Closing a BugZilla bug

Publishing your changes

Please follow the instructions above to update and rebase your local dev branch to the latest version of official/master. I assume that your local commits are clean, nicely stashed and all rebased onto official/master.

Now you can simply execute:

git push

This is the point of no return. If you discover that you made an error in one of the changes you just published then you'll have to correct them with an additional commit that you may not amend or squash to commits that have already been published. What is published cannot be changed. You're guaranteed to get an error on push if you amend a commit that has been published before. Recovering from that is possible but needs help that you should ask from somebody who's more experienced with git when you cannot do it yourself.

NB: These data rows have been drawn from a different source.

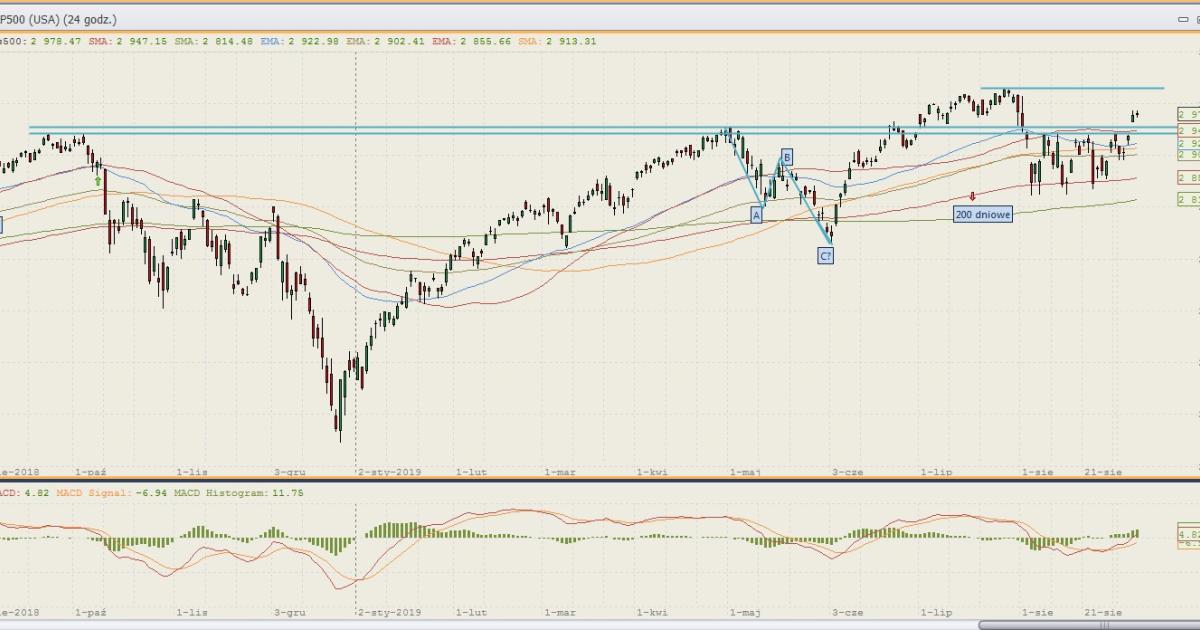Click the green up arrow marker on chart
This screenshot has width=1200, height=630.
click(98, 181)
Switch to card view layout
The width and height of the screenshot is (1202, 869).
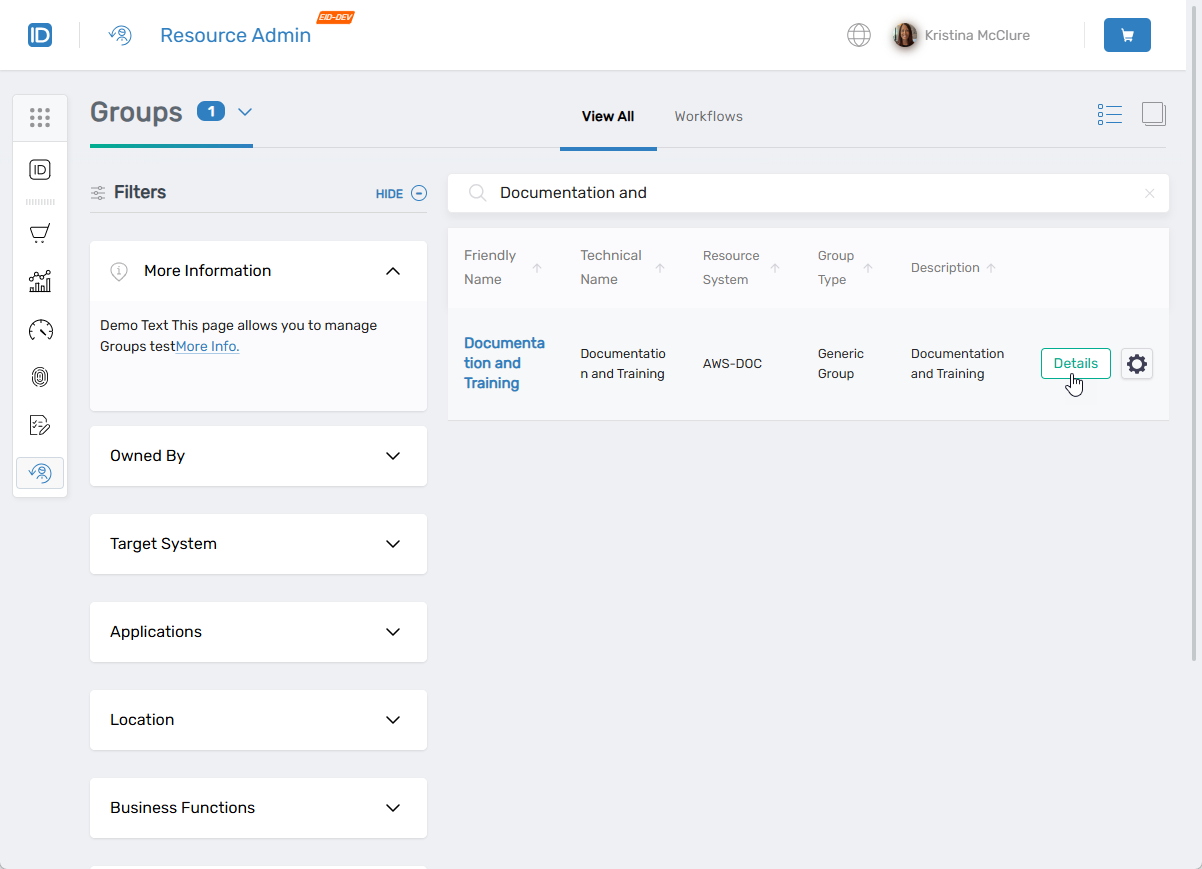point(1153,113)
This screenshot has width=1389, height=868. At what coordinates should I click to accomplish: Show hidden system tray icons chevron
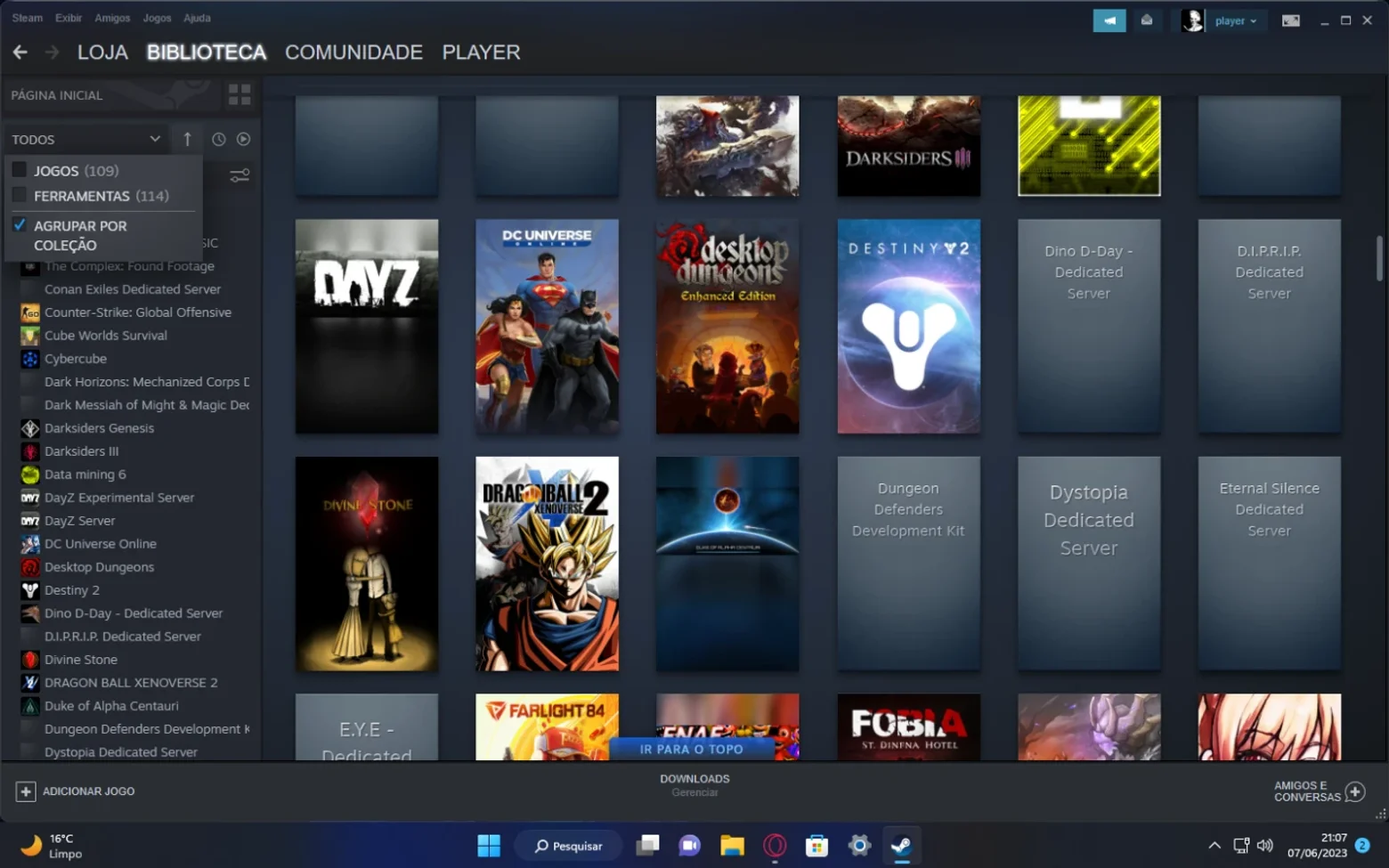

You NEVER ever may issue git push -f to the official repository to resolve an error on push. This will bring everybody else into trouble.

(You can use push -f for your personal development repository, of course if you're sure that you know what you're doing...)

If you do not want to publish all your local commits because some of them are still work in progress you can do something like:

git push official dev^^:master

This will leave out the last two commits. Please check out 'man git-rev-parse' for different ways to specify a commit point back in your history.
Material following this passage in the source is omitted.